2025年08月のコリーンのコーナー

(学)北海道カトリック学園 認定こども園
登別カトリック聖心幼稚園
子供たちを見守るマリア像と幼稚園を守るイエスの聖心

パターン② (原題 Pattern Problem)

 おそらく私たちが生まれて目と耳を開いたその瞬間から、死に臨んでそれを閉じるまで、パターンを逃すまいと目を凝らしているかのようです。パターンを探し見つけるという生まれながらの望みはまさに我々の生き残りとかかわっているのです。例えば、科学者はパターンを観察することで、周りの世界についての理解を深めてきました。それによって私たちの健康を増進し、生活の質を高めるという発展へと導いてきたのです。

 個人のレベルにおいてもまた、特別な訓練を受けることなく、パターンを見いだすことで幸福や利益を得ることができます。子どもたちにしても、人々を笑わすには何を言って何をすればいいか素早く感知します。家庭内でも、子どもたちは自分の一つひとつの要求に対して、どちらの親が「いいよ」と言ってくれるのか素早く察知します。また、私たちも年をとるにつれてパターン探しにもっと意識的になるようですが、それでもパターン人間になることをやめません。それはそれで素晴らしいことです。他方で、それによって例外を認められなくなってしまうことになるとしたら残念です。

 今あらためて子どもたちの言語発達において、前回お話しした例外的なwentやateを見過ごしてしまうケースについて考えています。こうした例外に気づかないのは、パターンが一時的に子どもたちの見方をブロックしてしまうからです。科学者たちはそれなりの訓練を受けているので、パターンに従わない情報を言いあてて、そこに注視することができます。私たちはというと、日々の生活で多くのedを添えるだけのなじみ深い動詞の過去形にさらされている中で、それにそぐわないものを聞きとる耳すらもちあわせていないのかもしれません。

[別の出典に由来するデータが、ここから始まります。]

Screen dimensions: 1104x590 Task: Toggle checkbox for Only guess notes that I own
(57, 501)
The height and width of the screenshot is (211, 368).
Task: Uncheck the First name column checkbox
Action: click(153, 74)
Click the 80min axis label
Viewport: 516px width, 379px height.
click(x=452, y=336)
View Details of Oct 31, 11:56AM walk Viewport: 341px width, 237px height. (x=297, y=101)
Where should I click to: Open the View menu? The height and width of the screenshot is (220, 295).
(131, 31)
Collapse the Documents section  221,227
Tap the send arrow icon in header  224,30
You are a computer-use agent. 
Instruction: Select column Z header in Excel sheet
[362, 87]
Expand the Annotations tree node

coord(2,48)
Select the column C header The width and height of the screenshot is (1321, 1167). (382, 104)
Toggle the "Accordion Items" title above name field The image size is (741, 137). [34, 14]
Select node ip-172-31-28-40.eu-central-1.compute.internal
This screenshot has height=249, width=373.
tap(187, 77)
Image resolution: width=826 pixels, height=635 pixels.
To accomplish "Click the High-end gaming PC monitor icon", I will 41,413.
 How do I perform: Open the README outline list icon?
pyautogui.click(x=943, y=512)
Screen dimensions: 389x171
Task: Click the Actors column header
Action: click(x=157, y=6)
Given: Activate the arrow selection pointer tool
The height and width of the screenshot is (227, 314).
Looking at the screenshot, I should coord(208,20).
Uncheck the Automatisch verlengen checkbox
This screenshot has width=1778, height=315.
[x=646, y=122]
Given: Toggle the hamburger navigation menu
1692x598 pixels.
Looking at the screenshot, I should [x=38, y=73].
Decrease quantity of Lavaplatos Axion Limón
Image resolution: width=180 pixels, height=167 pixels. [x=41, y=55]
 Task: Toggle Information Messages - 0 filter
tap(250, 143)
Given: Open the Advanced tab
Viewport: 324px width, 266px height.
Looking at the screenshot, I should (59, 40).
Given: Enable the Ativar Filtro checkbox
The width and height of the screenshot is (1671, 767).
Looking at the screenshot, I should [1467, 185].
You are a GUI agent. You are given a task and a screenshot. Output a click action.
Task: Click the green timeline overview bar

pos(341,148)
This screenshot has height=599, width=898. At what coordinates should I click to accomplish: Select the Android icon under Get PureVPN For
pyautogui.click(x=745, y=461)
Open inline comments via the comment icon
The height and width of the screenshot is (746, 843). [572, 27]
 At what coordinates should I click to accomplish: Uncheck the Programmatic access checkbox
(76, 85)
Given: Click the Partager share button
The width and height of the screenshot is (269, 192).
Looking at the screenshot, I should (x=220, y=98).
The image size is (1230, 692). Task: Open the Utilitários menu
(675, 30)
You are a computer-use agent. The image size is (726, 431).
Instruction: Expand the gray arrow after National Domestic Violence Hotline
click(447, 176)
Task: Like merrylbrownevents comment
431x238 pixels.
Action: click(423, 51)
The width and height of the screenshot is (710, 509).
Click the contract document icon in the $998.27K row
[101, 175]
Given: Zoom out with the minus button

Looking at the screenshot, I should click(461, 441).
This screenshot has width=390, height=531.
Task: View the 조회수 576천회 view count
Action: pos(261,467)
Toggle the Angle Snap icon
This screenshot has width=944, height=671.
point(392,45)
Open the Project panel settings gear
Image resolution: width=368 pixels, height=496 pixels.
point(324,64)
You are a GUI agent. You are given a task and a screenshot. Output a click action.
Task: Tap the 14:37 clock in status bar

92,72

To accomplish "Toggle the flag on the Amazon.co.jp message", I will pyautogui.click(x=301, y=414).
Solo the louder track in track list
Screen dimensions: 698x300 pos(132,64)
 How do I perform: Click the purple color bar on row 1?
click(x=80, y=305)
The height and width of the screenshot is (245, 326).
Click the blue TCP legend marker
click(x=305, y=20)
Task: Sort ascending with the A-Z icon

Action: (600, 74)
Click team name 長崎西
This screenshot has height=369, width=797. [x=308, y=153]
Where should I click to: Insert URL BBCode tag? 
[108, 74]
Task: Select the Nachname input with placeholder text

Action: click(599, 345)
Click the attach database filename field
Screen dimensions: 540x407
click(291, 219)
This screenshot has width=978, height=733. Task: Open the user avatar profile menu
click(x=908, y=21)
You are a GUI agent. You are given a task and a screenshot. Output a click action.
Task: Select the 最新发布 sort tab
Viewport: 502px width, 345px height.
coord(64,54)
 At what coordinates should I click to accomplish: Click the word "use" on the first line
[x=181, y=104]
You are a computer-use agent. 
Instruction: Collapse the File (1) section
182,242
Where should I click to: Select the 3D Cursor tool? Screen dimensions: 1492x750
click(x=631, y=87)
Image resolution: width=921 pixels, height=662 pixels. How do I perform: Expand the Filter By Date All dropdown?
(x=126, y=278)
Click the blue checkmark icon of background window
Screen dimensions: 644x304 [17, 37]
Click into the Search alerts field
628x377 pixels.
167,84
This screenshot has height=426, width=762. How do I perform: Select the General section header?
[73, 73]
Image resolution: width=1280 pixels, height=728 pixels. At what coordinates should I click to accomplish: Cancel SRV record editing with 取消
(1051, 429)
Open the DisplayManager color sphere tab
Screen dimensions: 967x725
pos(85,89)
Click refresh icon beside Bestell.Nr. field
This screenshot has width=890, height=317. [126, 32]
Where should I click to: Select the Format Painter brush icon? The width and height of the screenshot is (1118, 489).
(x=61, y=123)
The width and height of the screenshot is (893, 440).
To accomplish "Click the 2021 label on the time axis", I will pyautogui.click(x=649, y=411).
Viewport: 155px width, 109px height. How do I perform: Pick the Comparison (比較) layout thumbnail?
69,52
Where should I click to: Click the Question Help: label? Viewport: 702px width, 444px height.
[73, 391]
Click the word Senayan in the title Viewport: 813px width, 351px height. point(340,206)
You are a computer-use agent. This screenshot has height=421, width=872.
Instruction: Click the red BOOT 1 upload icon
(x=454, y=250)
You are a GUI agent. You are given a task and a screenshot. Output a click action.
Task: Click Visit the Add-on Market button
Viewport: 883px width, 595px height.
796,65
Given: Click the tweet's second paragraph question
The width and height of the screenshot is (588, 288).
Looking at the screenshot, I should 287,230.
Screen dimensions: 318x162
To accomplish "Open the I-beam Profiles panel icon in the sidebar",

 ここで私が例として挙げたのは文法と科学ですが、もっと真剣に考えているのは、文化や宗教、そのほかの社会制度のことです。こうした制度は、ときに混沌とした世界に意味と安定をもたらすことがあります。それらは、あたかも眼鏡をかければより鮮やかに見えるように、それによって私たちが躓かないように助けてくれるのです。ありがたいかぎりです。
 でも、逆に遠くを見通す遠視用の眼鏡が手元を曇らせてしまうように、制度というものがあるせいで、かえって私たちの世界のパターンにほとんど適合しない人々について見過ごしたり、判断を誤らせたりしてしまうこともあるのです。
 ときにこうした眼鏡を外すことで、かえって神が創られたもののうちに様々な美しさのあることを改めて味わうことができるのです。